* Begin *

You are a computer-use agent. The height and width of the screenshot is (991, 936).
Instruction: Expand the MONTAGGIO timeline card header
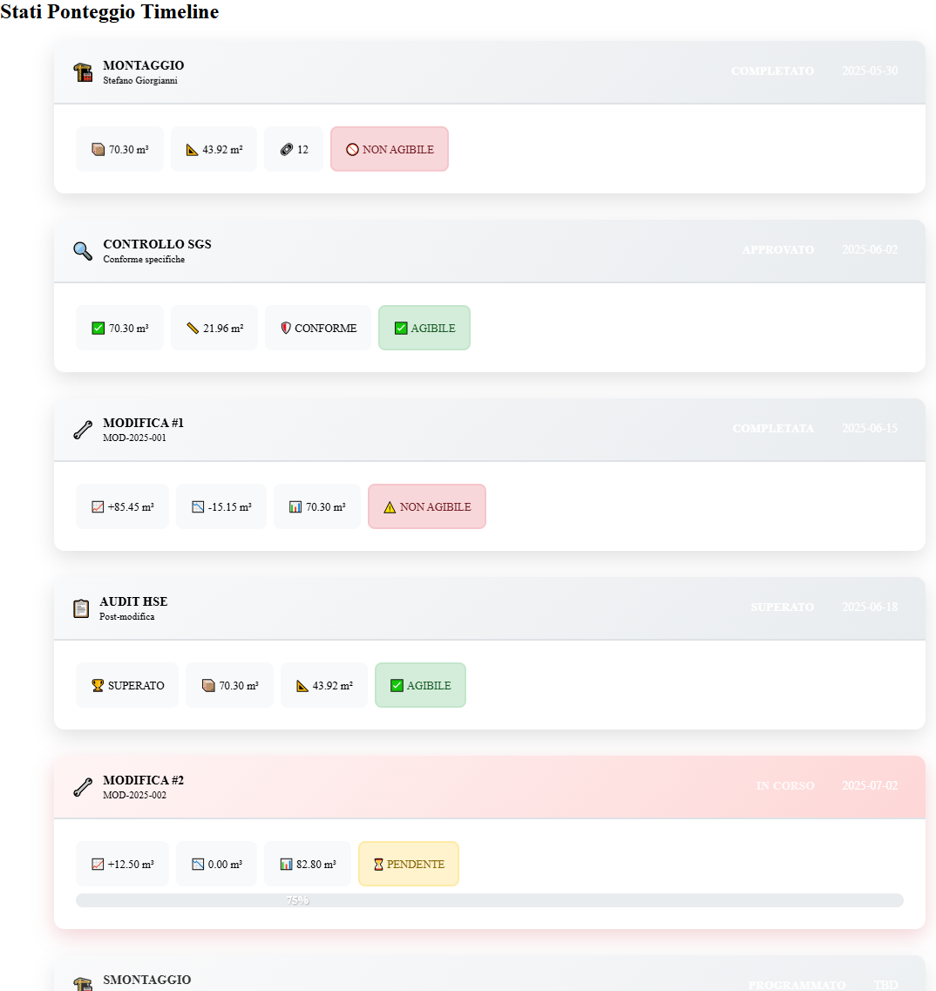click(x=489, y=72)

* End *
* Begin *

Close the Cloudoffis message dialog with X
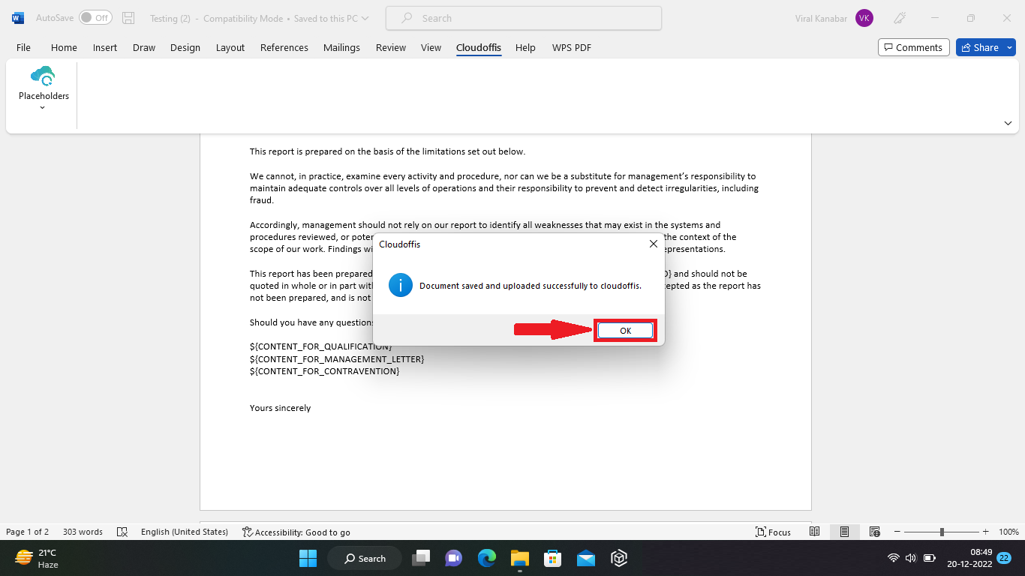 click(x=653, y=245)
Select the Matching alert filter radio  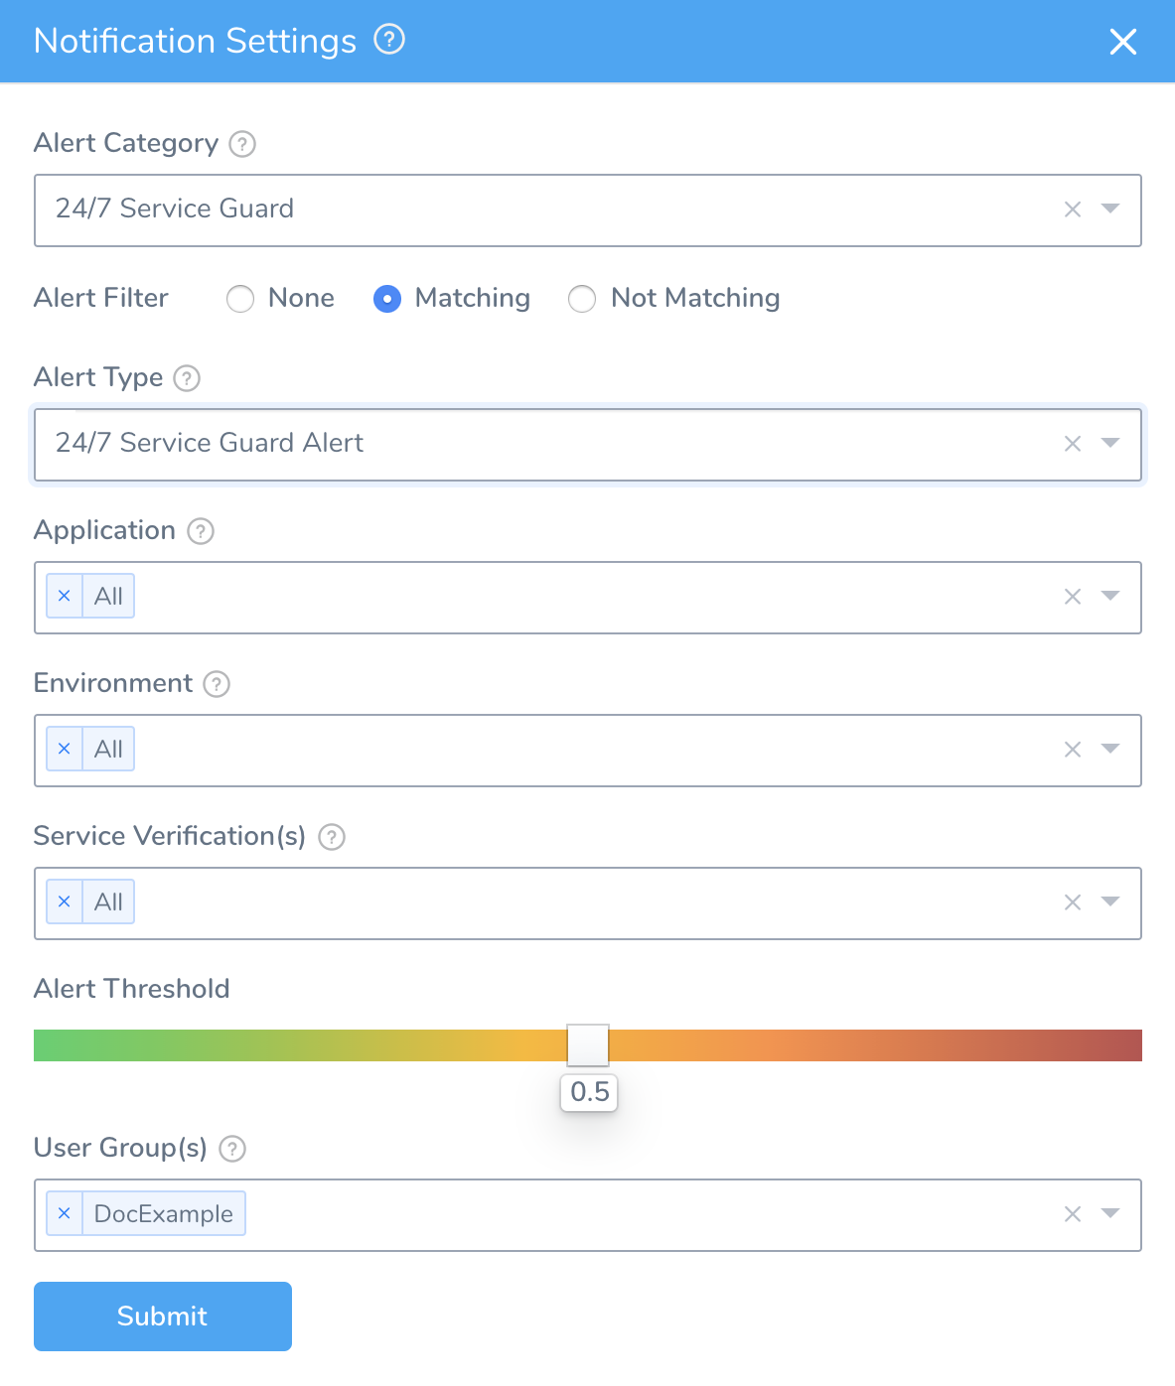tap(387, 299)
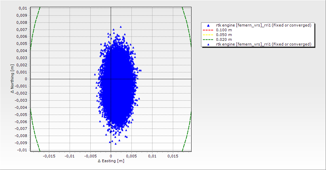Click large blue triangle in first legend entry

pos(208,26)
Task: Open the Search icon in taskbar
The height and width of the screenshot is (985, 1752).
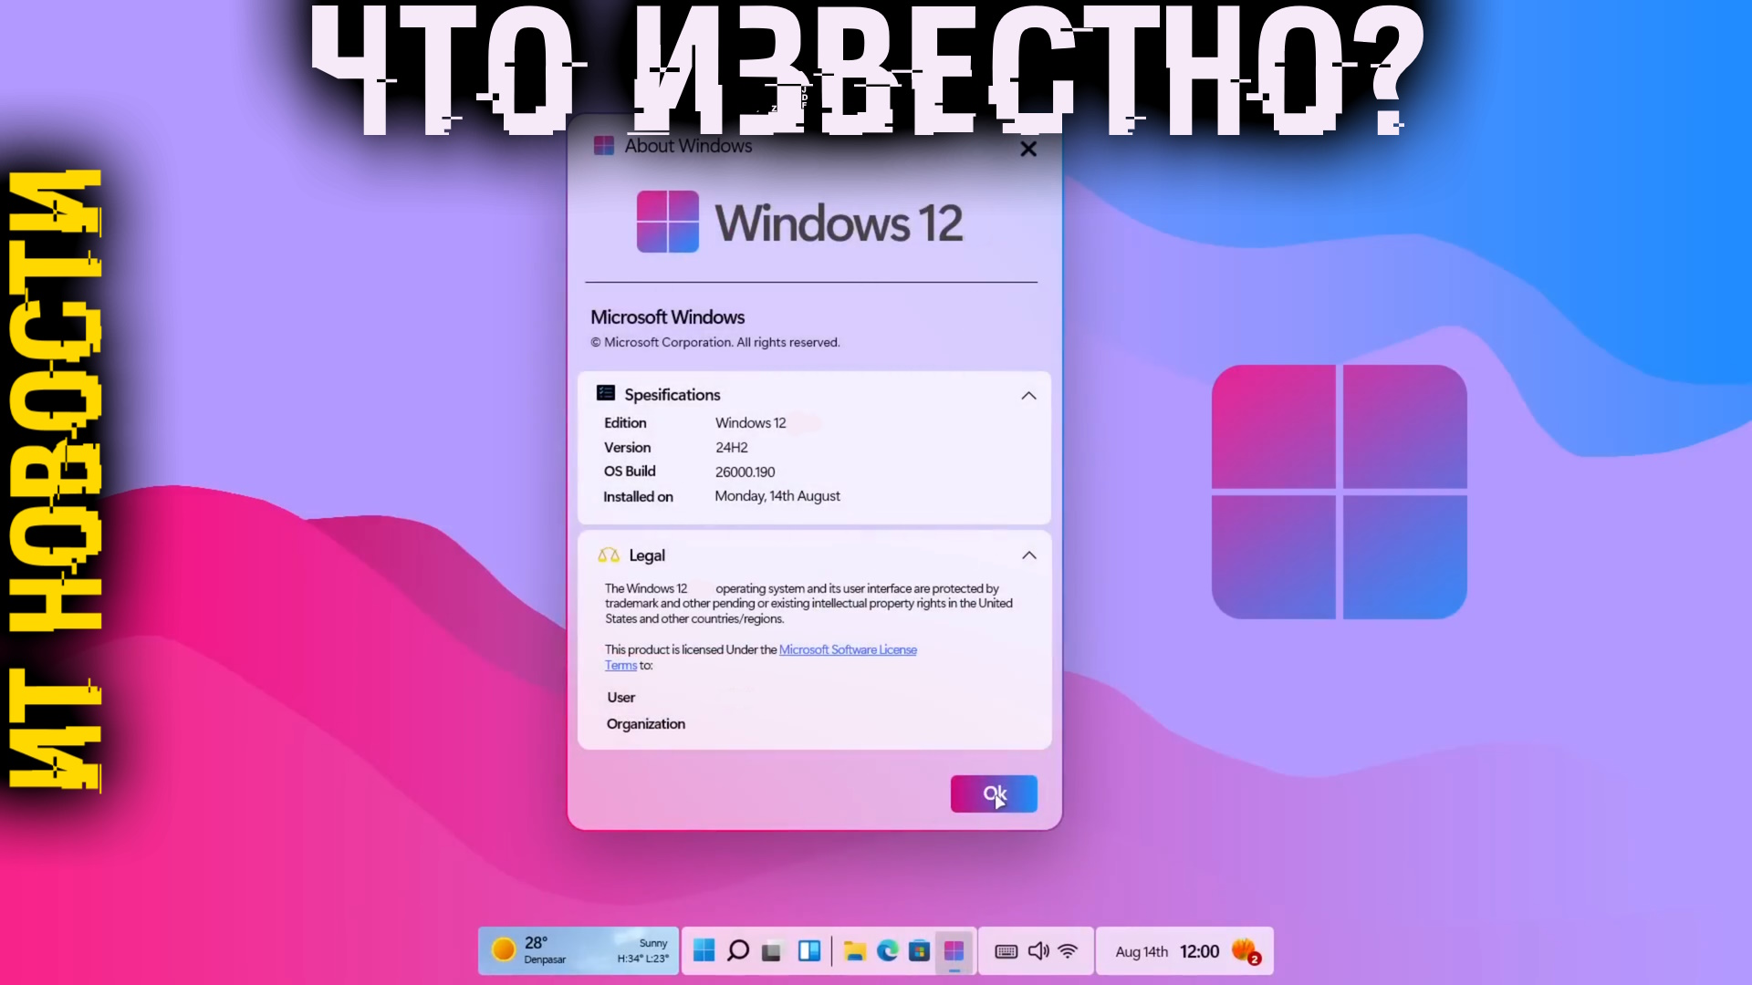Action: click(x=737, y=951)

* End *
* Begin *

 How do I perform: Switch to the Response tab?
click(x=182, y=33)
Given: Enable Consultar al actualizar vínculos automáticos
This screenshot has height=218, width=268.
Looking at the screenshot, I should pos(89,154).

* End *

== WHAT IS ASKED ==
Copy the stretch of data from the line containing "You are a computer-use" through the line containing "click(x=489, y=72)", switching "header" to "title bar" and keeping everything else unchanged. Leave the pictures out.

== RESULT ==
You are a computer-use agent. The height and width of the screenshot is (991, 936).
Instruction: Expand the MONTAGGIO timeline card title bar
click(x=489, y=72)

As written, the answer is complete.